By Bobbie Stephenson.
Although most people think of the desert when they hear about a super bloom, this year the flowers in our coastal areas are blooming superbly as well. Most of you have probably read about the hordes of people, and the traffic congestion, in the Lake Elsinore area when people were trying to see the masses of wildflowers blooming in places like Walker Canyon. The positive aspect of a super bloom is that it draws everyone’s attention to our native plants. The fact that our native ecosystems can produce a display that takes so many people outside to appreciate nature is awesome. However, if you are going out to see wildflowers at any time, please remember to stay on designated trails; avoid walking, sitting or lying on the plants; leave the flowers where they are (no picking them); and pack out all garbage.

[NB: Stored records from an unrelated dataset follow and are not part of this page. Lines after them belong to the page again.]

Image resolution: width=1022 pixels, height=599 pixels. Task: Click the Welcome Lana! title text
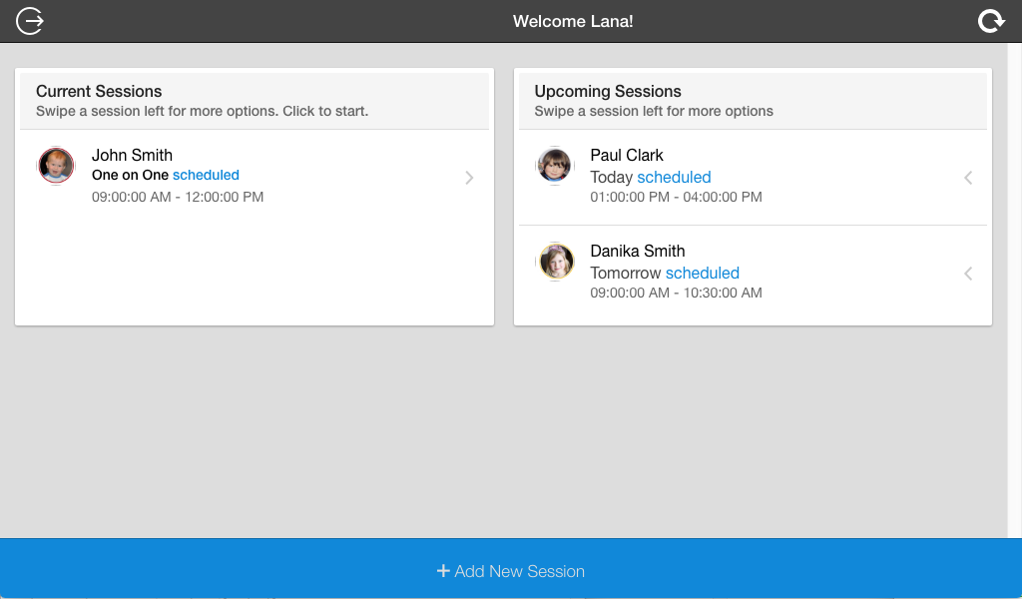[x=573, y=21]
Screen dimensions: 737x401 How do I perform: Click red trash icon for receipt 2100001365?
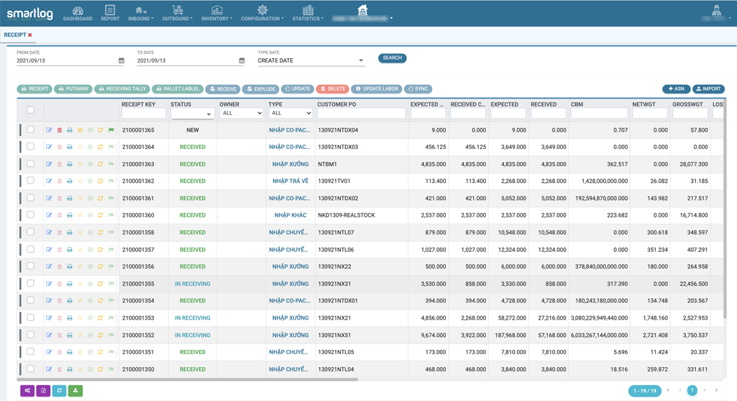pos(60,130)
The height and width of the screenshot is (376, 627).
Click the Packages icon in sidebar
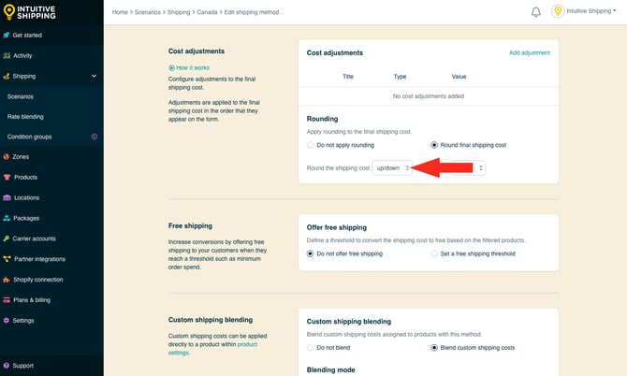(7, 218)
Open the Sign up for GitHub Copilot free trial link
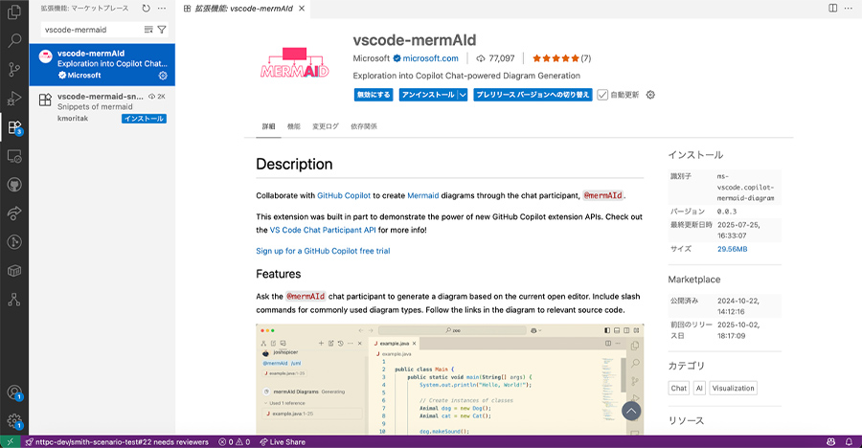The width and height of the screenshot is (862, 448). tap(323, 251)
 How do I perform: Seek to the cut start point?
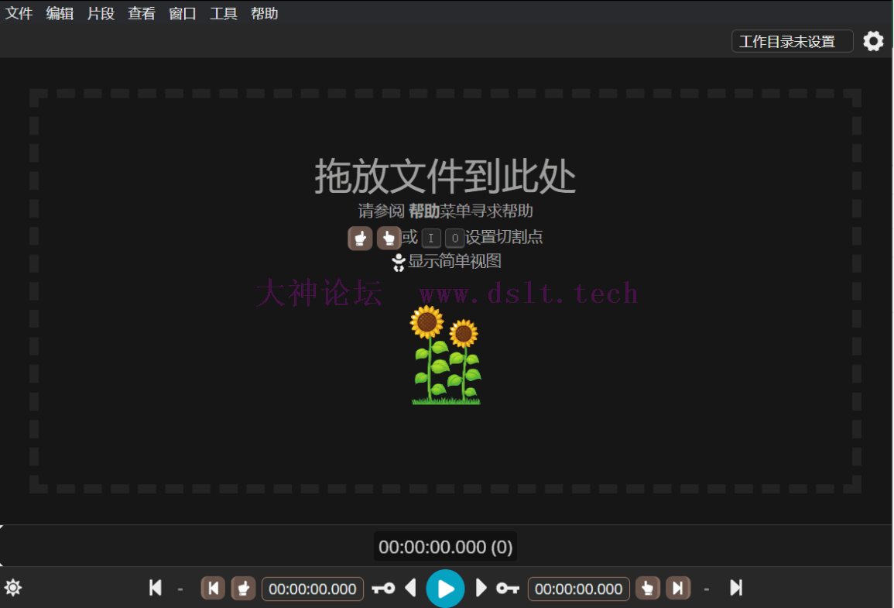pos(213,589)
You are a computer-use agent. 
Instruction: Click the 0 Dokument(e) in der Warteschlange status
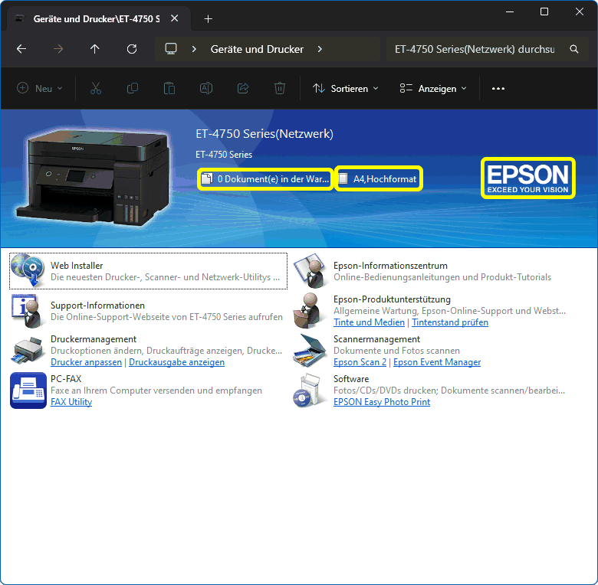click(265, 179)
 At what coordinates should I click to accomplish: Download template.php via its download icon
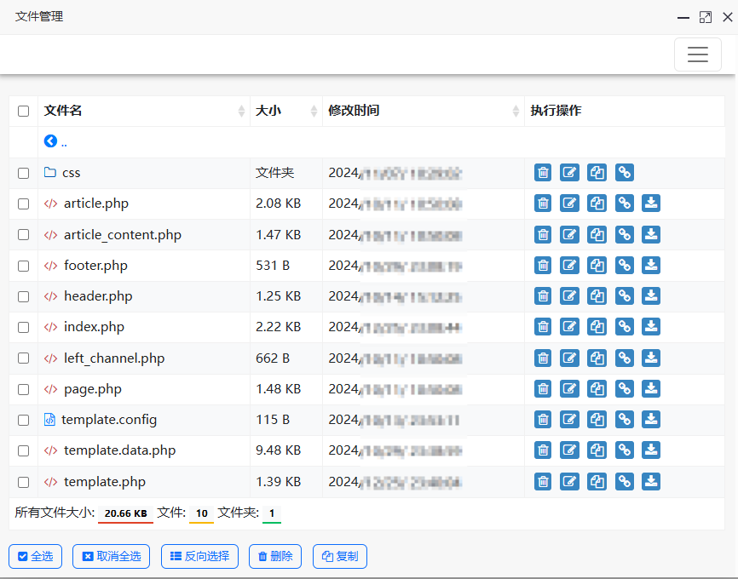(651, 482)
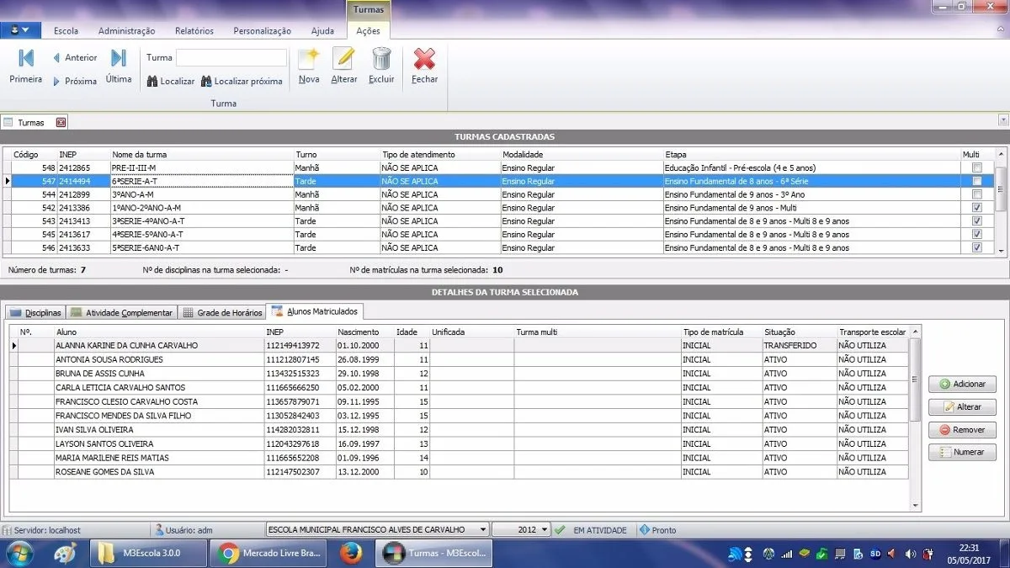Image resolution: width=1010 pixels, height=568 pixels.
Task: Click the Adicionar button
Action: click(962, 384)
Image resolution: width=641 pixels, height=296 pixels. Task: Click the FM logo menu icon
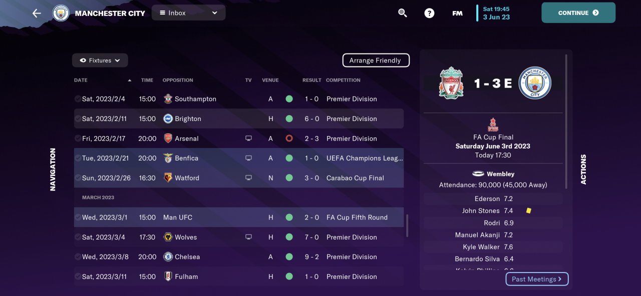(x=457, y=13)
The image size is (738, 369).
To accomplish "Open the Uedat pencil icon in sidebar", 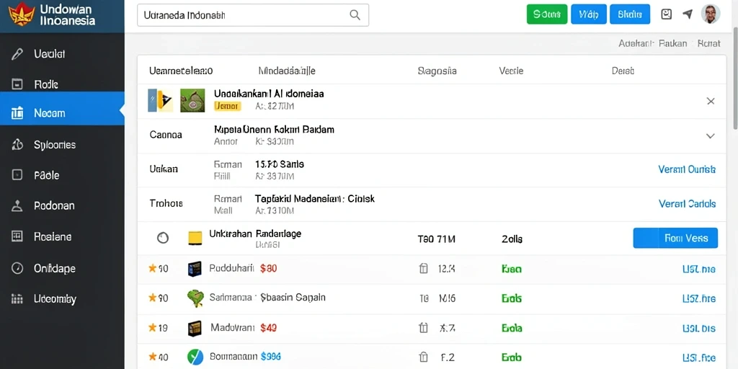I will tap(17, 54).
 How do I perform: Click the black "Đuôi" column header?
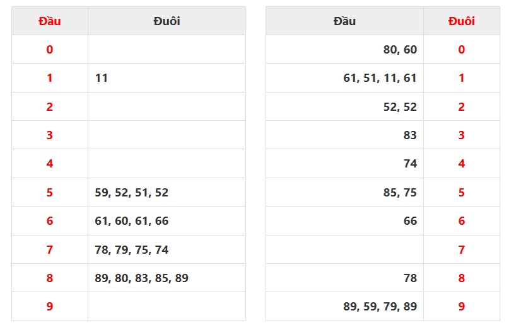tap(167, 21)

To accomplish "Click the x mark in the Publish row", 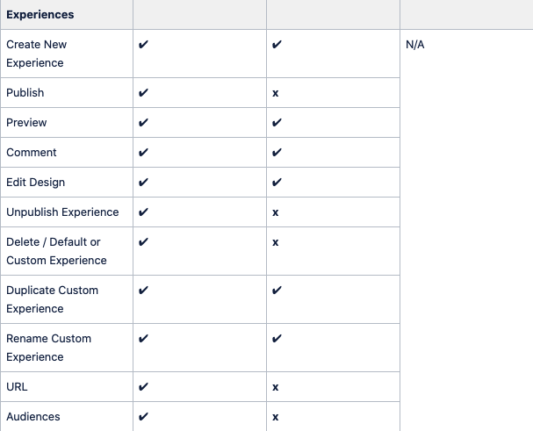I will pyautogui.click(x=276, y=93).
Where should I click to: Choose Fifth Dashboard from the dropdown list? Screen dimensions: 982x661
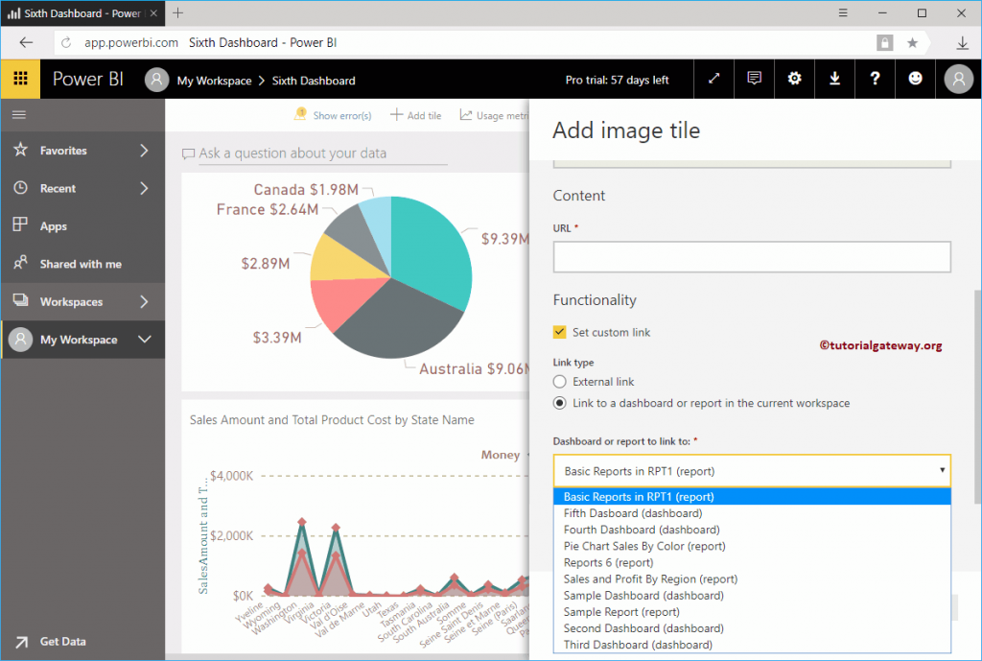tap(633, 512)
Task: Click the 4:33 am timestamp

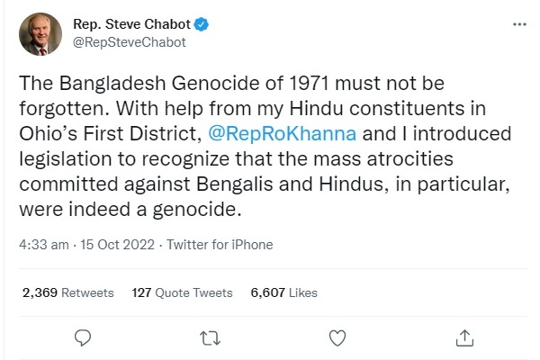Action: (x=45, y=244)
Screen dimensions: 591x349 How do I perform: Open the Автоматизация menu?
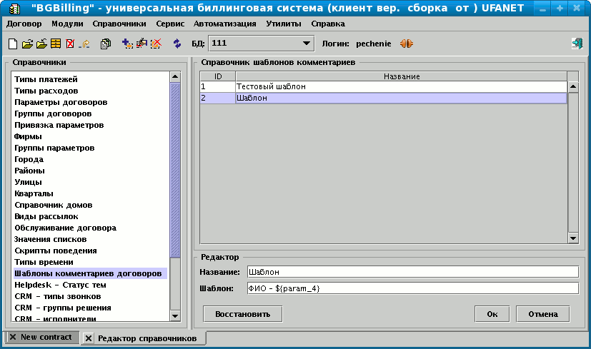[224, 24]
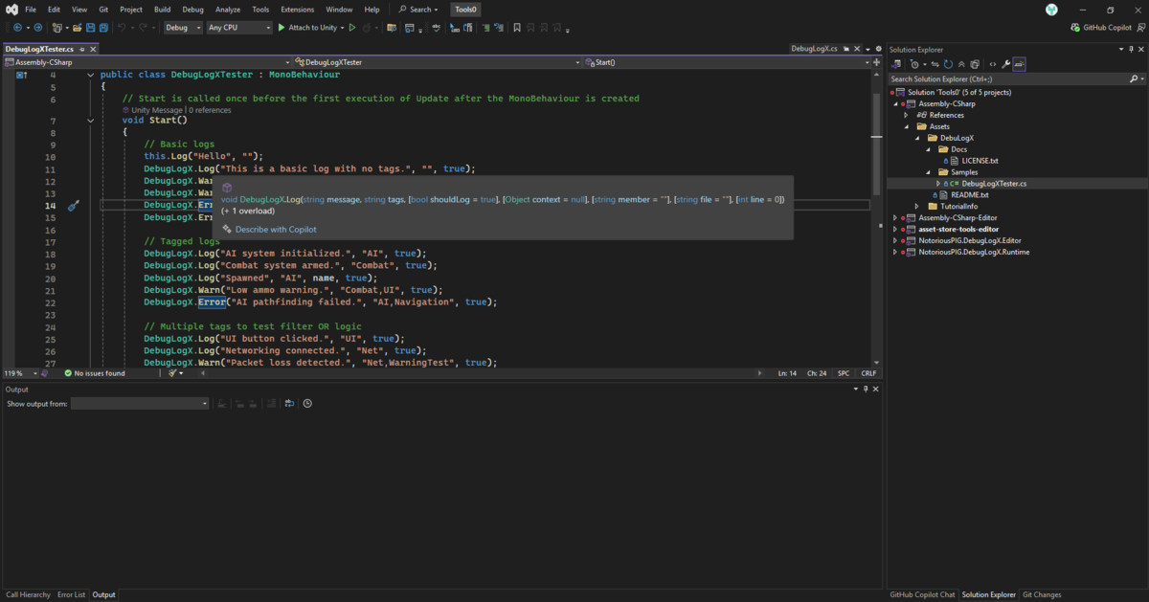Collapse All items in Solution Explorer

click(x=962, y=64)
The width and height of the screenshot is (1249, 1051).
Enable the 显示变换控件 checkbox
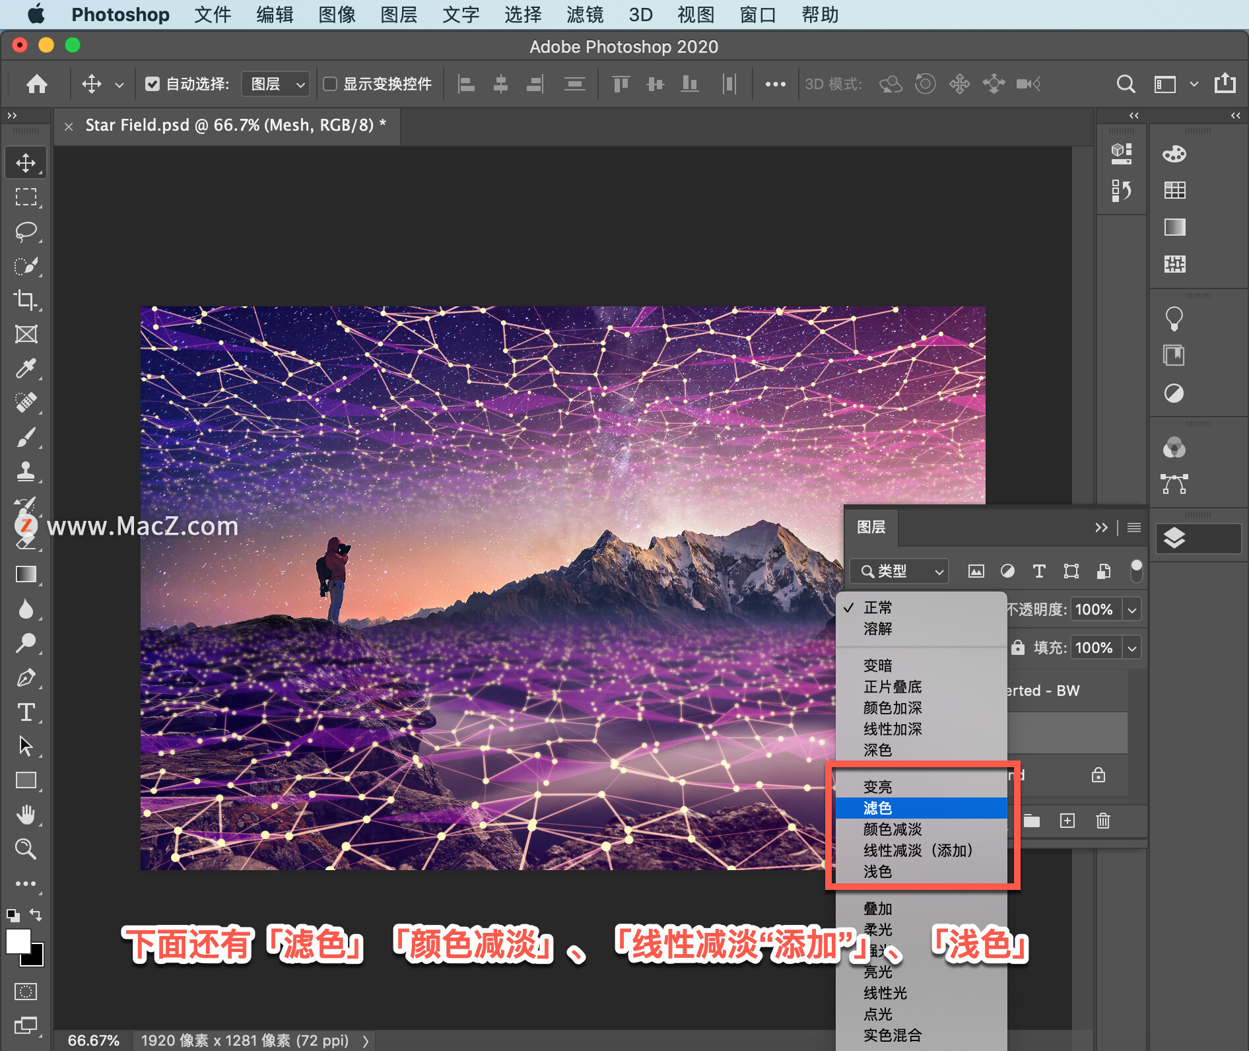[330, 84]
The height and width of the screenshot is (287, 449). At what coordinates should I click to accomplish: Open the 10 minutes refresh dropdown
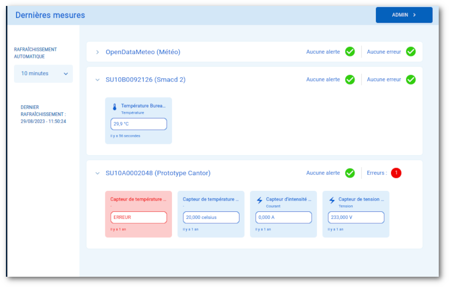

As I write this, the desert wildflowers are fading, but local wildflowers should continue to bloom for a while, since the climate on this side of the mountains is more moderate than that of the desert. If we are lucky with the weather, local wildflowers may continue blooming into June or later. The species that are blooming will change over time according to each species’ life history.
If you want to grow some of the annual wildflowers we have been seeing this spring, you can buy seeds at the CNPS San Diego Chapter (CNPS-SD) website. CNPS-SD offers small quantities of seeds for over 100 species of Southern California native plants for gardeners (not intended for restoration). The site also lists some interesting articles on seeds and germination.
You can see details about these wildflowers in the CNPS-SD seed and bulb inventory on Calscape. If you wish, the Calscape Advanced Search Tool will allow you to narrow down the kind of plants you want (sun, water, pollinator, color, size, etc.) When using Advanced Search, under Nurseries, select the CNPS-SD nursery: “CNPS San Diego and Imperial Chapter - Seed and Bulb Sales,” to see what CNPS offers. If you have any questions, please email firstname.lastname@example.org.
Bobbie Stephenson is a local botanist, and the newsletter editor and a board member of the California Native Plant Society San Diego Chapter.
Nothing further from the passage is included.